I also tried deactivating the program, and reactivating. I received the same message. I also tried restarting my computer. I contacted Adobe support, and they sent me here. Please help! I really want to test Lightroom out, before I decide to buy. 

Please help!


----------



## Denis de Gannes (Nov 4, 2011)

When Lightroom is open it creates a .lock file next to the Catalog file which prevents any other access to the catalog while it is use. When Lightroom closes this file is automatically deleted, however if Lightroom crashes or is not closed properly the file remains and will prevent the program from reopening.
The Catalog is normally in your My Pictures folder within a subfolder named Lightroom. 

Using windows explorer go to the Lightroom folder and see if there is a .lock file present and delete it. Then try and restart Lightroom. see the attached screen shot.


----------



## jameszr1 (Mar 22, 2012)

I have the same problem with my 3.5 version of Lightroom.  In my pictures folder , in the lightroom sub folder, I have no   .lock file. 
My initial error when booting lightroom is  "Lightroom opening catalog: 0676 RevoKoz.jpg.lrcat    Any ideas for me please???  James


----------



## clee01l (Mar 22, 2012)

jameszr1 said:


> I have the same problem with my 3.5 version of Lightroom.  In my pictures folder , in the lightroom sub folder, I have no   .lock file.
> My initial error when booting lightroom is  "Lightroom opening catalog: 0676 RevoKoz.jpg.lrcat    Any ideas for me please???  James


James, Welcome to the forum.  This 'jpg image file name' catalog name accident has happened before.  There is a thread that covers it in detail and (IIRC) Beat Gossweiler has the solution.  I'm looking for the thread, If Beat shows up with it before I do, you are in good hands.

Addendum: Here is the thread http://www.lightroomqueen.com/commu...-lrcat-quot-comes-up-and-Lightroom-won-t-open


----------



## ufinit (Mar 29, 2012)

I downloaded a trial of lightroom 4, but it will not open.
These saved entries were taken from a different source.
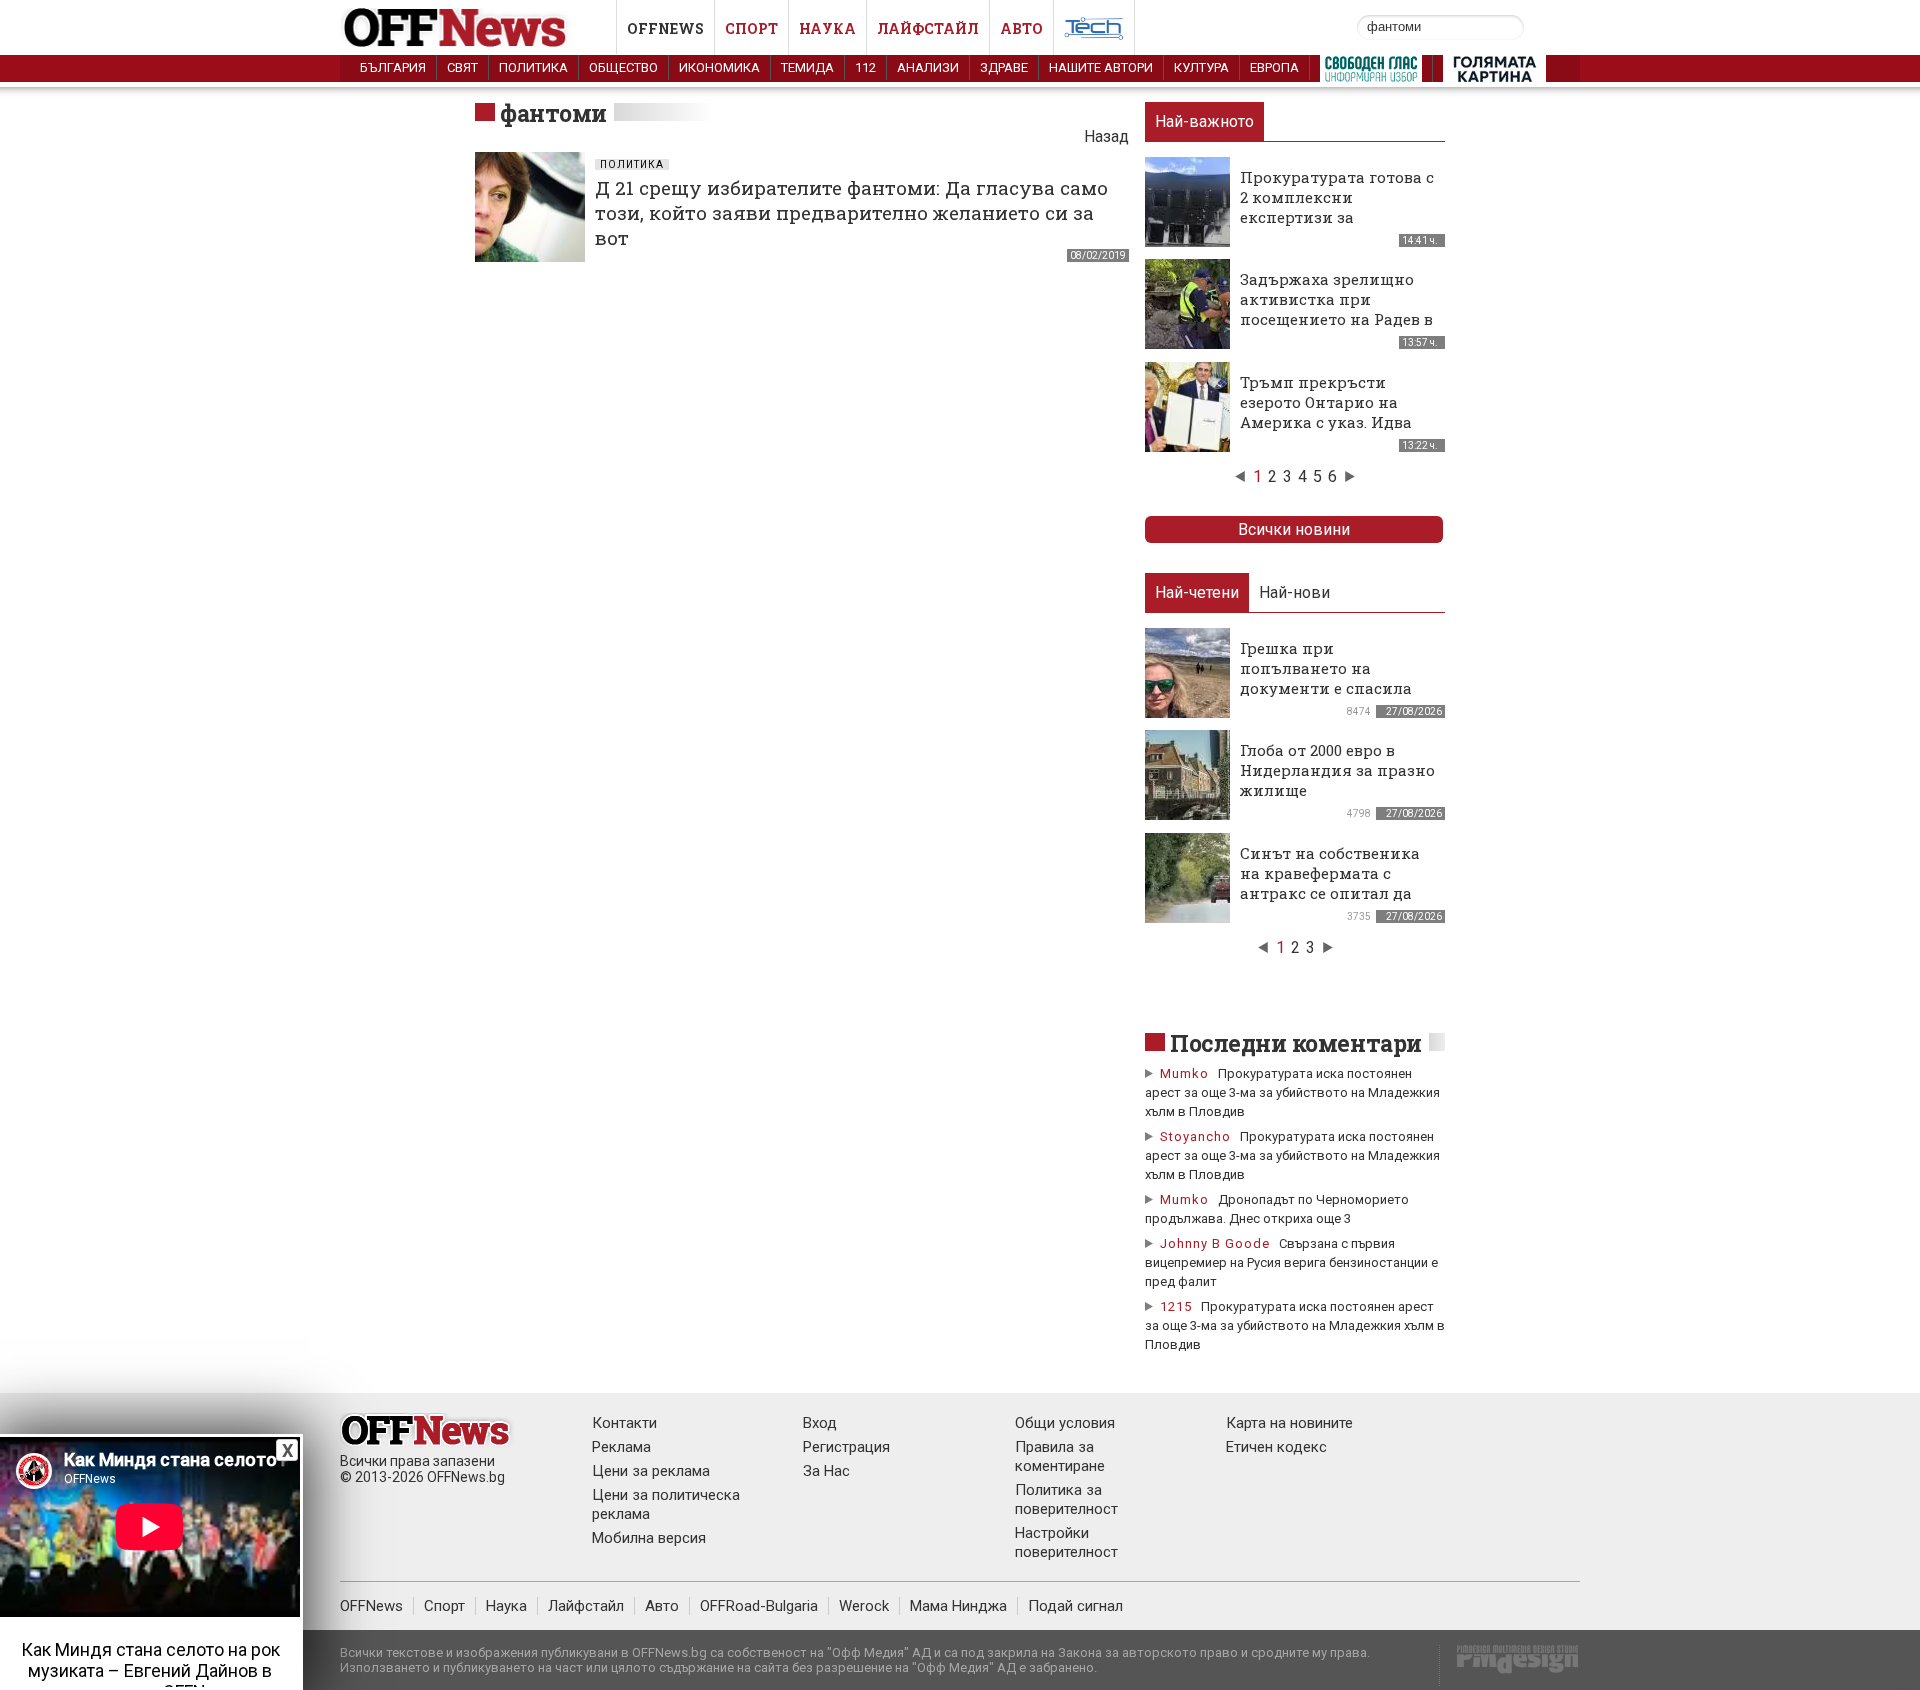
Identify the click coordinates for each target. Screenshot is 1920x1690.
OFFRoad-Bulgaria (759, 1606)
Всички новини (1294, 529)
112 (865, 67)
Specifically, when I open try to open the program it displays as if it is open on the task bar, but the program window does not open. I tried to open it by using the "open with" command on a .jpg image. The task bar icon then displayed the image as a recent image when I hovered my mouse over it, but still the main program window does not display. I do not have a .lock file. I am using Windows 7 64 bit. Any suggestions wuld be great. Thanks.


----------



## b_gossweiler (Mar 29, 2012)

Welcome to the forums, ufinit 

There's two problems I can think of:

You have a second monitor configured, but you don't have one connected or switched on. Make sure you only have one monitor active in your display settings. Try following the borders of your display with the mouse pointer, if you're able to "drive off" your display, Windows thinks you have a second monitor.
Some window which is supposed to come up with LR has been moved off your screen. Try this:
Shift+RightClick into the task bar icon of LR, and choose "Maximize"
Click the LR icon in the task bar to make it active, Shift+RightClick into the task bar icon of LR, choose "Move" and use the arrow keys for some time in each direction to see if a window appears on your screen.


Beat


----------



## ufinit (Mar 30, 2012)

Thanks so much for the info. Resolved it instantly.


----------



## b_gossweiler (Mar 30, 2012)

Glad to hear it worked out for you  Would you mind letting us know which of the problems it was?

Beat


----------